Por: Lcdo. Augusto Costa Zabaleta
Navidad, comunión reiterativa y egregia de furtivos sentimientos; aflorar de recónditas manifestaciones y de regias expresiones esenciales del alma; renovación altiva y apoteósica con clímax de nuevos augurios, plasmados de néctar y el elixir sanador de cruentas heridas; paz y sosiego para las conciencias atormentadas, desfallecidas y laceradas por la calcinante y virulenta confusión de ideas, de aptitudes y de cotidianas ofensas; conciliación cordura y caridad, la trilogía del perdón y esencia de sublimación, que despeja la niebla del dubitar, para permanecer sólida y monolíticamente unidos, sin que se perturben las ancestrales coyunturas sociales, desterrando las raíces de la irascible irracionalidad, que fragmenta la verdad y deshumaniza la razón.

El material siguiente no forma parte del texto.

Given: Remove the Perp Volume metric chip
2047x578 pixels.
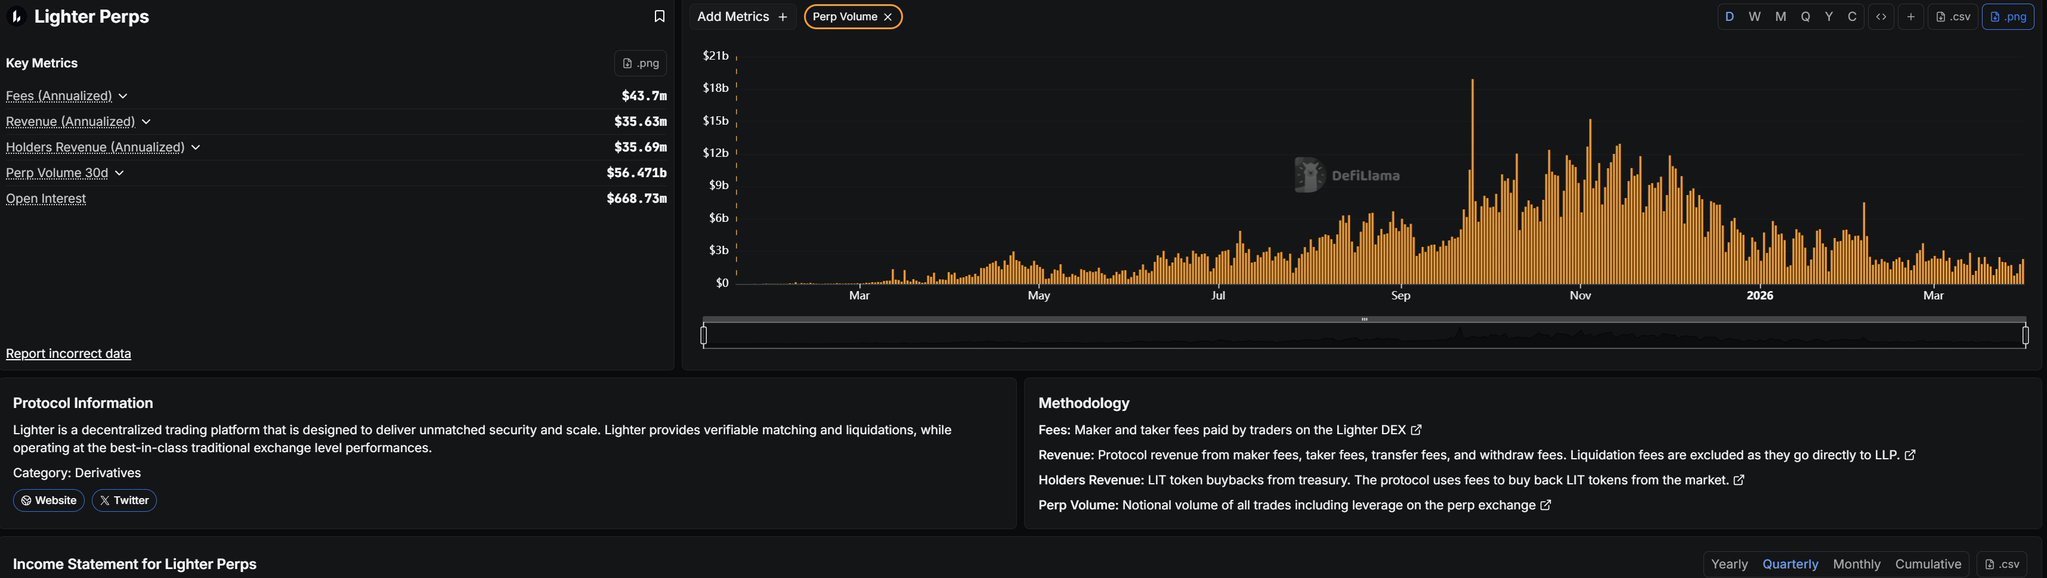Looking at the screenshot, I should (x=887, y=17).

La estrella de oriente, que iluminó con efluvios, cual mortecina luz matinal en la lontananza del humilde pedernal del pesebre, en el que nace Cristo Redentor, Rey de Reyes, constituya la luminosidad. La esperanza y el lenitivo que cobije la desnudez del frio paralizador, que nutra el ayuno eterno y el lenitivo que redima la soledad del abandono de los ejércitos de tiernos niños desamparados; de los millones de indefensos gorriones enjaulados y sin alas; de los ángeles del infortunio con sus callos de arcilla y cemento, que tributan con dolor y la miseria, que se debate en la desesperación sin tregua; mientras se tapiza el globo terrestre con la vanidad de la opulencia; el virus mortal de la incomprensión y la tiranía de la insensibilidad, oprobios que se traducen en la vergüenza y la vejación de la raza humana.
Que el milagro del pesebre y el cruento ejemplo de la cruz, orienten las mentes humanas, para que se vislumbre el fundamento de nuestro origen, la esencia de la razón, de la virtud, y el ineludible e inmutable don de la caridad y la magnanimidad.